Despite expanding clinical and illicit consumption, the pathways by which GHB is metabolized remain largely unexplored. Less than 2% of ingested GHB in humans is excreted unchanged in the urine, suggesting considerable metabolism [5], yet the major GHB metabolite(s) remains unknown. Walkenstein and coworkers [6] were among the first to suggest the β-oxidation of GHB (Fig. 1). In addition, urine derived from succinic semialdehyde dehyrogenase (SSADH)-deficient patients has variably shown metabolites consistent with β-oxidation, including glycolic, 3-oxo-4-hydroxybutyric, and 3,4-dihydroxybutyric acids [7]. GHB may also be metabolized to succinic semialdehyde (SSA) with stoichiometric conversion of 2-ketoglutarate to d-2-hydroxyglutaric acid (d-2-HG), in the reaction catalyzed by d-2-hydroxyglutarate transhydrogenase, an NAD(P)⁺-independent reaction [8] (Fig. 1). Furthermore, the presence of 4,5-dihydroxyhexanoic acid has been observed in the urine of SSADH-deficient patients, a metabolite presumably deriving from further metabolism of succinic semialdehyde (Fig. 1) [9]. At present, then, putative sequences for GHB metabolism may be represented by (1) conversion to SSA with further metabolism via the Krebs cycle (producing carbon dioxide and water, and perhaps the major metabolic pathway) [10], transamination to GABA [11], [31], [32], or conversion to 4,5-dihydroxyhexanoic acid; (2) degradation via β-oxidation; and (3) conversion to succinic semialdehyde by d-2-hydroxyglutarate transhydrogenase, with concomitant generation of d-2-HG.

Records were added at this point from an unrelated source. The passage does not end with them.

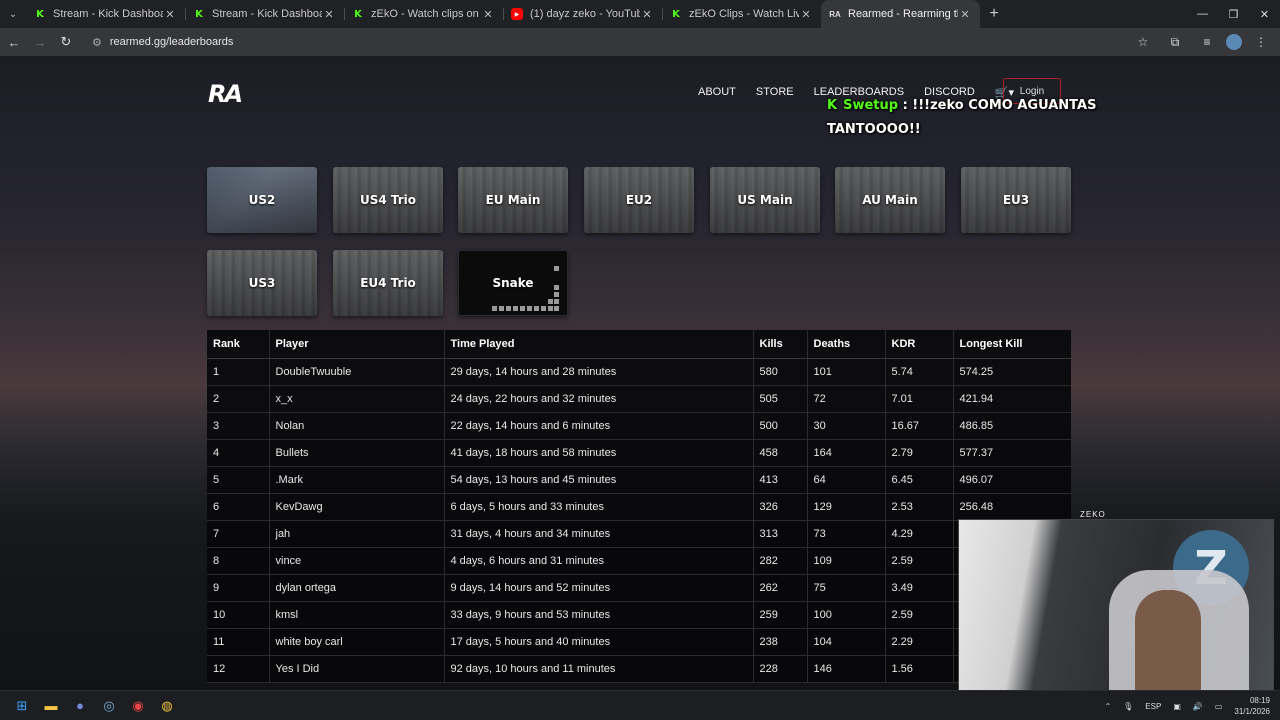 The image size is (1280, 720). Describe the element at coordinates (356, 615) in the screenshot. I see `player-cell: kmsl` at that location.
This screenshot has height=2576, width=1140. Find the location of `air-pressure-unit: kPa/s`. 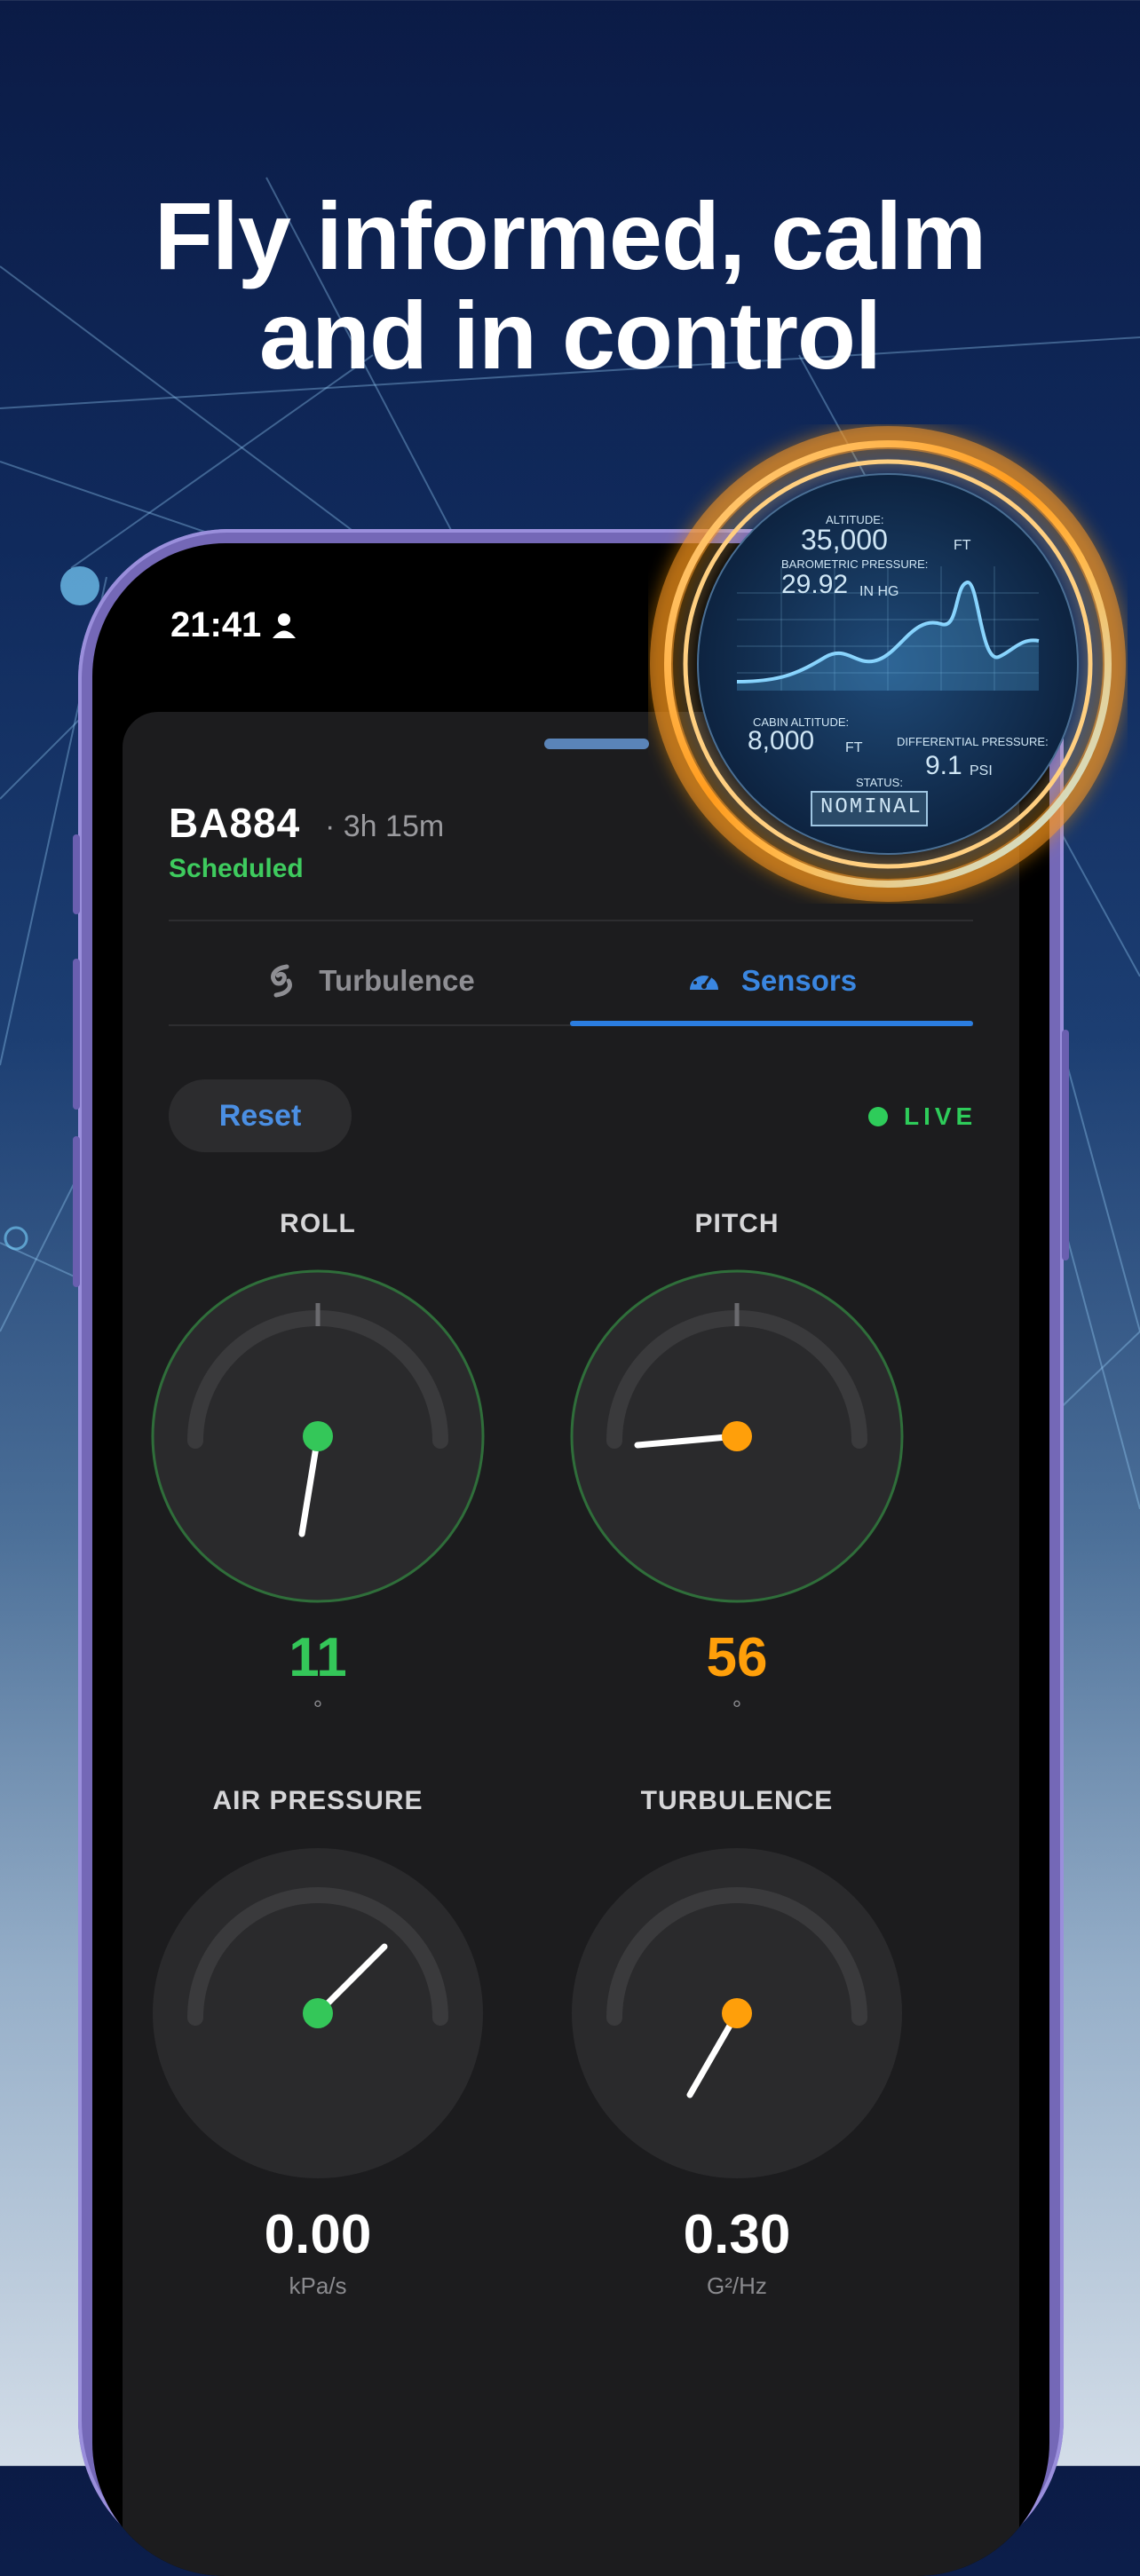

air-pressure-unit: kPa/s is located at coordinates (318, 2285).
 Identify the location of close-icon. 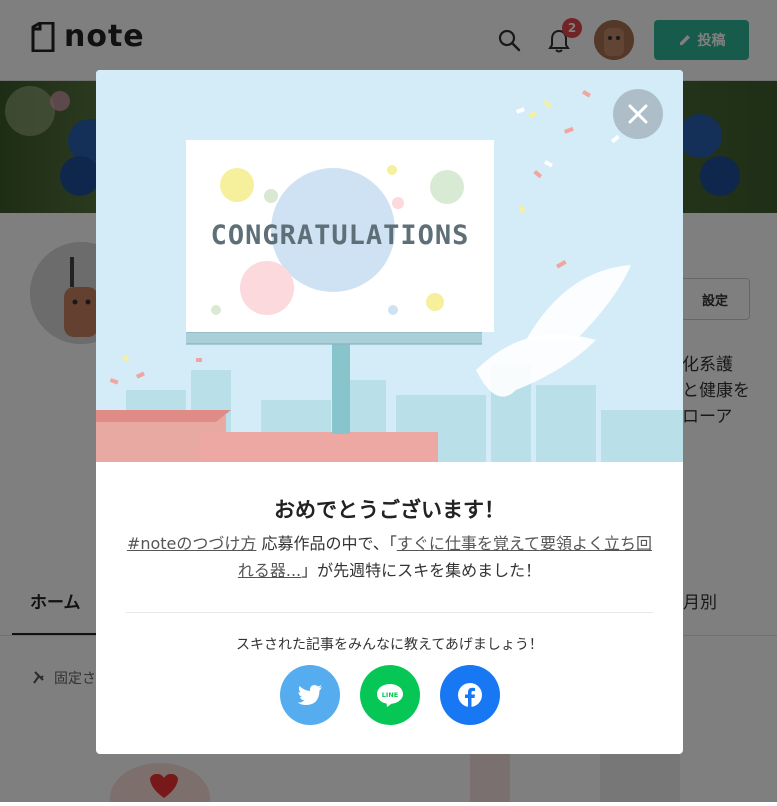
(638, 114).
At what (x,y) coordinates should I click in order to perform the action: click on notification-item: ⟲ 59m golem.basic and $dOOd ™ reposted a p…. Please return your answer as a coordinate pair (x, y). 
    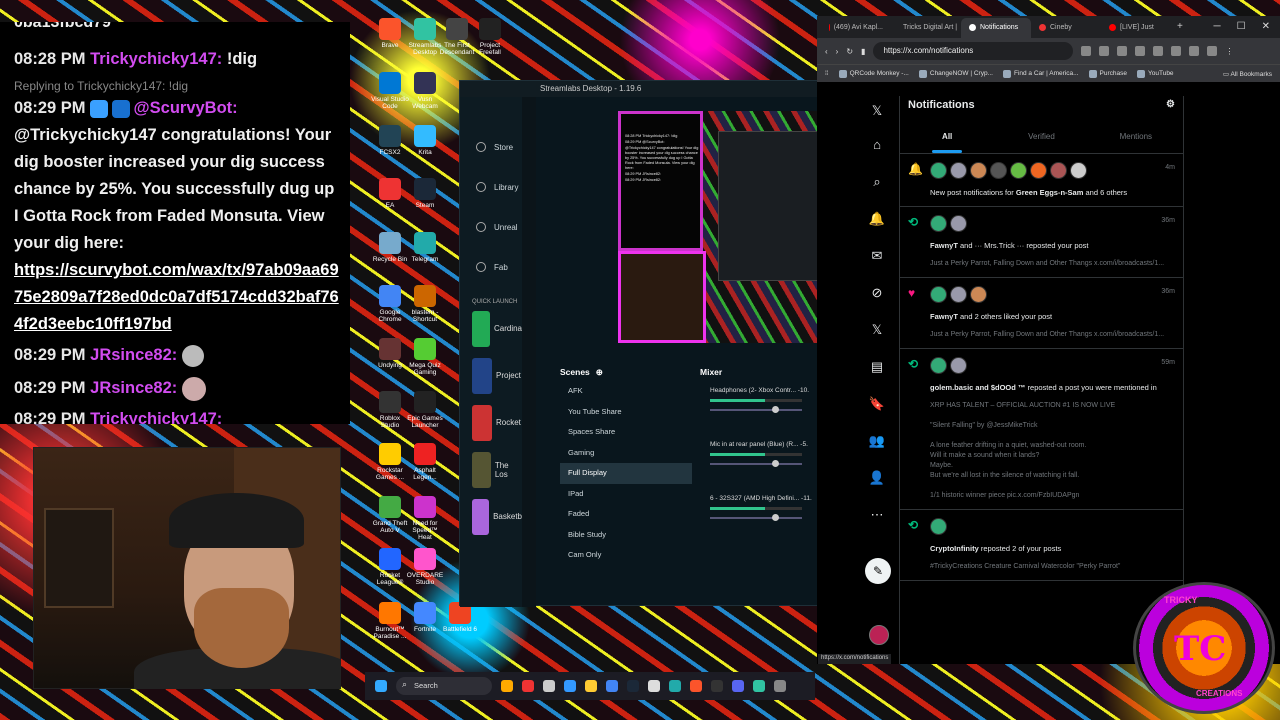
    Looking at the image, I should click on (1042, 430).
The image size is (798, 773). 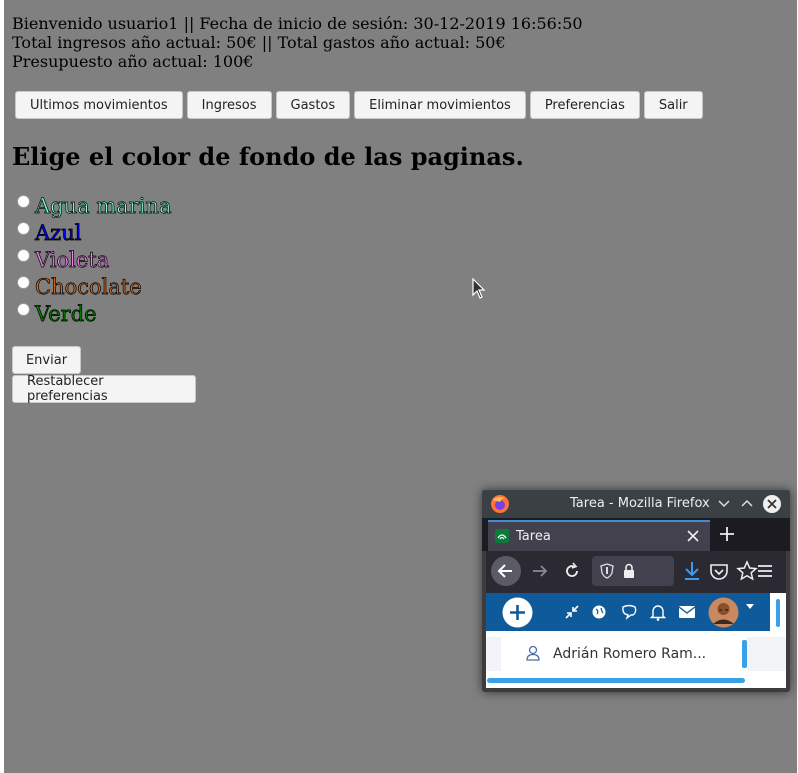 What do you see at coordinates (778, 613) in the screenshot?
I see `scrollbar` at bounding box center [778, 613].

GHB accumulates supraphysiologically in heritable human SSADH deficiency, a defect in the GABA degradative pathway (Fig. 1) [12], and in the corresponding gene-ablated murine model [13], [14], [15], [16]. Understanding the sequelae of GHB metabolism could have important treatment ramifications for SSADH-deficient patients and those ingesting GHB therapeutically. Accordingly, we have begun to map the mammalian metabolism of GHB. To achieve our objectives, we first evaluated GHB metabolism in SSADH-deficient (SSADH^−/−) mice, followed by metabolic studies in baboons receiving short- and long-term administration of GHB [17]. In addition, the physiological significance of 4,5-dihydroxyhexanoic acid remains unknown, as it is not detected in other biological systems. Structural similarities with GHB raised the possibility that 4,5-dihydroxyhexanoic acid could compete for GHB binding. Accordingly, we tested the hypothesis that 4,5-dihydroxyhexanoic acid might be a ligand for either the high-affinity GHB or the GABA_B receptors [1], [25]. The current report summarizes our findings, presented earlier in abstract form [17].